I do not have a huge problem with the pre-discharge debtor education requirement per se. However, the requirement itself is difficult to take seriously.

The pre-discharge debtor education is usually approximately two hours in length. It can be done in person, on the phone or over the internet. In theory, it is a starting point where a debtor can tweak or in some cases redevelop financial management skills. It is a sort of crash course in financial literacy. In theory. This assumes however, that the same factors lead debtors to the bankruptcy court.

The Joint Bankruptcy Court/Boston Bar Association Task Force on Financial Literacy for students issued a report noting that:

the lack of financial education, especially among the younger members of our society, can pose a considerable handicap, particularly in light of the overwhelming pressures to borrow and spend in our society.

Its financial literacy program is designed to teach high school age kids about "personal finances, covering budgeting, managing bank accounts, taxes, and responsible use of credit cards."

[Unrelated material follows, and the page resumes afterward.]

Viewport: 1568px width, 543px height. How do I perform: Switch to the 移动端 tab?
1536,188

Programs like these are absolutely necessary since many young people find themselves with credit cards shortly after high school at a time when the pressure to spend is high.

But what about the debtor who finds themselves in bankruptcy because they lost their job and then they (or someone in their family) got sick and they could not afford the COBRA or health insurance payments? What about the debtor who has been struggling for years since losing a job or a suffering a reduction of income? What about the debtors who finds themselves alone after a spouse dies or after a divorce? These factors lead many – if not most debtors into bankruptcy. What about the business person who knows how to manage finances, but the business failed for one reason or another? There are people who do everything right, and yet things do go horribly wrong for completely unanticipated reasons.

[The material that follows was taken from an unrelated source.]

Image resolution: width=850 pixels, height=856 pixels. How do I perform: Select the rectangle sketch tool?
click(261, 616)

For them, the debtor education course is likely to be viewed as a reinforcement of financial failure as well as an extra cost to get out a bankruptcy process they would have preferred to stay out of.

The bottom line is this: financial literacy cannot be taught in two hours. It is a life long lesson, and one that must start at an early age. A two hour course after a bankruptcy filing is a good start for folks who have never sought or learned important financial management skills. For other debtors, who are in bankruptcy for reasons far beyond their control, it is a waste of time and a waste of money.